Greatest hits album by Arashi
- Released: June 26, 2019
- Recorded: 1999–2019
- Language: Japanese
- Label: J Storm

Arashi chronology
| Untitled (2017) | 5x20 All the Best!! 1999–2019 (2019) | Arashi Reborn Vol.1 (2020) |

Singles from 5x20 All the Best!! 1999–2019
- "Doors (Yūki no Kiseki)" Released: November 8, 2017; "Find the Answer" Released: February 21, 2018; "Natsu Hayate" Released: July 25, 2018; "Kimi no Uta" Released: October 24, 2018;

= 5x20 All the Best!! 1999–2019 =

5x20 All the Best!! 1999–2019 (stylized as 5×20 All the BEST!! 1999–2019) is the fifth greatest hits album by Japanese boy band Arashi. It was released through J Storm on June 26, 2019. The album debuted at the top spot of the Oricon Weekly Albums chart, selling 1,304,251 copies in its first week of release in Japan. It spent the most weeks at number one of any album on the Oricon Albums Chart in 2019, with four, and was both the best-selling album of 2019 in Japan, as well as worldwide, with 3.3 million copies sold, eventually becoming the world's best-selling album of the year for 2019.

==Background==
5x20 All the Best!! 1999–2019 is Arashi's fifth greatest hits album, following Arashi Single Collection 1999–2001 (2002), 5x5 The Best Selection of 2002–2004 (2004), All the Best! 1999–2009 (2009), and Ura Ara Mania (2012). It contains all 56 singles released by the band between 1999 and 2018, plus a new song, "5x20". Included in a limited edition is a live video collection spanning the band's career.

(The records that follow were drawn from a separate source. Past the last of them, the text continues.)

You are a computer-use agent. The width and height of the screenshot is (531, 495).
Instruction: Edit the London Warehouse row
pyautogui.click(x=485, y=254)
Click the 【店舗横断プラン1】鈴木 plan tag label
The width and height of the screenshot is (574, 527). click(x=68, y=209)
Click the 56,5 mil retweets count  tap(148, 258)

On January 27, 2019, the band announced that it would cease all group activities after December 31, 2020. In a press conference on the same day, member Jun Matsumoto expressed interest in releasing a 20th anniversary best-of album and a video collection. Arashi announced the album on May 3, 2019, via Yomiuri Shimbun.

==Release and promotion==
The album was released on June 26, 2019, in three editions: a four-disc CD regular edition, and two 4CD/1DVD limited editions. Limited edition 1 contains a DVD with the music video and making-of for "5x20". Limited edition 2 contains a DVD called "Arashi Live Clips", which contains selected video clips from previously released live concert videos.

Pre-orders became available on May 8. By May 29, the majority of CD shops and online stores had sold out of its allocation of pre-orders and it was discovered that the album was being resold for higher than its suggested retail price. In response, J Storm arranged for additional production of the limited editions, available for pre-order from June 1 to July 12, to be shipped mid-August.

Arashi appeared on NHK's Songs, TV Tokyo's TV Tokyo Music Festival, TBS's Ongaku no Hi NTV's The Music Day, and Fuji TV's FNS Music Fes. in Summer.

On July 1, 2021, member Kazunari Ninomiya appeared on video on their SNS promoting the digital release of the album as a special version. It would include all the songs previously released in physical form, plus 3 additional songs. The album is to be released on July 16, 2021, with pre-orders starting on July 2.

===Tour===
Arashi embarked on their 20th anniversary tour in November 2018. The tour began in Sapporo on November 16, 2018, at the Sapporo Dome, before moving throughout Japan. On December 23, Arashi announced an additional 32 dates to the tour, bringing the total scheduled shows to 50. The tour concluded in Tokyo on December 25, 2019. It was expected to draw 2.375 million total concert attendees.

==Commercial performance==
5x20 All the Best!! 1999–2009 sold 729,000 copies on its first day of release, breaking the record for the highest first-day sales by a male artist. The previous record was held by the Arashi's 2015 album Japonism, which sold 413,000 copies on its first day. On its second day, the album sold 267,000 copies, bringing its two-day sales total to 996,000. It sold 103,000 copies on its third day, which brought the album's total sales to 1.099 million, making it the first million-seller of the Reiwa era.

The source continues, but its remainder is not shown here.